Missing data is one of the most insidious problems in SLO monitoring. If your data source stops sending metrics, you might not realize your SLO is unmonitored until an incident exposes the gap. Nobl9 provides built-in no-data anomaly detection that should be configured on every SLO.

Docs: Data Anomaly Detection

No-Data Anomaly Alert Configuration:

  • Default threshold: Nobl9 sends a notification when an SLO reports no data for 15 minutes. You can customize this from 5 minutes to 31 days.
  • Configure up to 5 alert methods per SLO for no-data notifications.
  • When a no-data anomaly is detected, Nobl9 automatically creates an SLO annotation and sends a notification using your configured alert method.
  • No-data anomaly detection is separate from regular alert policies. Alerts fire when alert policy conditions are met; no-data anomalies fire when data stops flowing entirely. Recommended No-Data Configuration by Tier:
Service Tier No-Data Threshold Alert Method Rationale
Critical 5 minutes PagerDuty + Slack Critical services must be monitored continuously. Any data gap should be investigated immediately.
High 15 minutes (default) Slack team channel Brief gaps may be tolerable, but extended outages in monitoring are unacceptable.
Medium 30 minutes Slack team channel Allows for transient data source issues without excessive noise.
Low 1 hour Weekly digest or email Non-critical services can tolerate longer monitoring gaps.

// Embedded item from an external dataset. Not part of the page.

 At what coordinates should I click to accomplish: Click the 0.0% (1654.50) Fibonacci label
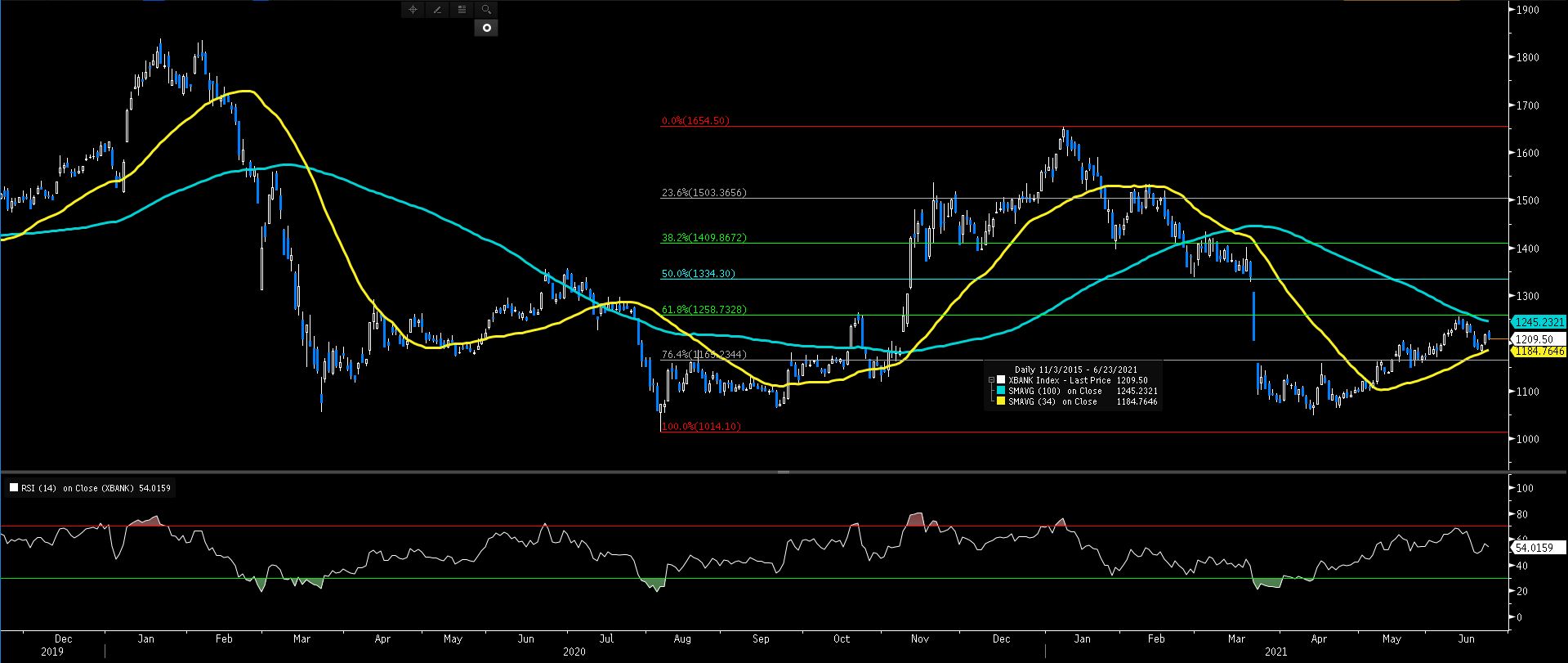coord(695,121)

Additional Data Anomaly Detection:

Beyond no-data detection, Nobl9 SLO Oversight also detects constant-burn anomalies (where an SLO continuously consumes its error budget without recovery, suggesting a systemic issue) and no-burn anomalies (where an SLO shows perfect reliability for extended periods, suggesting the target may be too loose to provide useful signal). Configure alerts for both to maintain SLO hygiene.

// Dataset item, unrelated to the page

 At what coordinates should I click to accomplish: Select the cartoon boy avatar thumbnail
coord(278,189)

2.5.3 Data Source Best Practices

  • Create one data source connection per monitoring tool per project. This keeps access scoped and manageable.
  • Use service accounts with read-only permissions for data source credentials.
  • Document which data source backs each SLO using the data-source label.
  • Test data source connections thoroughly before creating SLOs. Nobl9 provides connection testing capabilities.
  • For organizations using multiple monitoring tools, consider standardizing on one tool per service tier or domain to reduce query complexity.
  • Configure no-data anomaly alerts on every SLO, using the tier-based thresholds above.
  • After resolving a no-data issue, use Nobl9's SLO replay feature to backfill historical SLI data for the gap period.